• EXERCISE:
Go through the entries below and say how many lines contain the string "will"; write only that number.

• SOURCE INFORMATION:
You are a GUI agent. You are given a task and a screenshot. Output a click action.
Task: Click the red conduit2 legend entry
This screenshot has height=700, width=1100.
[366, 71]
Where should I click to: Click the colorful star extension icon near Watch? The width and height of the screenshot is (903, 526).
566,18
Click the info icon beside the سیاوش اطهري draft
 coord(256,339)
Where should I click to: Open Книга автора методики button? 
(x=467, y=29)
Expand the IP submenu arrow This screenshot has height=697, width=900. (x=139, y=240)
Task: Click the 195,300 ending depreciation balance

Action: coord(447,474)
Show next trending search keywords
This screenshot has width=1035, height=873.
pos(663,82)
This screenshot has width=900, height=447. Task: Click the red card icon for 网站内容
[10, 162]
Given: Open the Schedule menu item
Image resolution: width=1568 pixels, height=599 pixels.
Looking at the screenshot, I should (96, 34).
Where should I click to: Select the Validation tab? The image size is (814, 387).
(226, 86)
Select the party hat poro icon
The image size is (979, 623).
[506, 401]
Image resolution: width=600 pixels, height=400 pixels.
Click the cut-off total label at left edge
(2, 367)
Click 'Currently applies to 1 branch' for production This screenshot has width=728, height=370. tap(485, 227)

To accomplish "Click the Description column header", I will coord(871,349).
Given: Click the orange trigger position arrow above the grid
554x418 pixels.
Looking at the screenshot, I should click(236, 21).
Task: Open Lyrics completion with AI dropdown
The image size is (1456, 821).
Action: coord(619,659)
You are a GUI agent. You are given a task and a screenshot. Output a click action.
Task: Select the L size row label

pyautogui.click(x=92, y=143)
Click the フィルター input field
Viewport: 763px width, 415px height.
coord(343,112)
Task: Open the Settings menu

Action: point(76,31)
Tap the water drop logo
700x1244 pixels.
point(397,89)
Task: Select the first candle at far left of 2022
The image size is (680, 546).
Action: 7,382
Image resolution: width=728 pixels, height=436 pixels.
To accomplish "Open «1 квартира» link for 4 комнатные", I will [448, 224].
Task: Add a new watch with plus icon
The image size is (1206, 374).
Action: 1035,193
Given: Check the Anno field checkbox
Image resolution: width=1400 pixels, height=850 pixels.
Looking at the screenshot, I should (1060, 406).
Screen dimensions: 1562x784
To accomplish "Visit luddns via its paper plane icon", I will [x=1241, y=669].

• TASK ANSWER:
3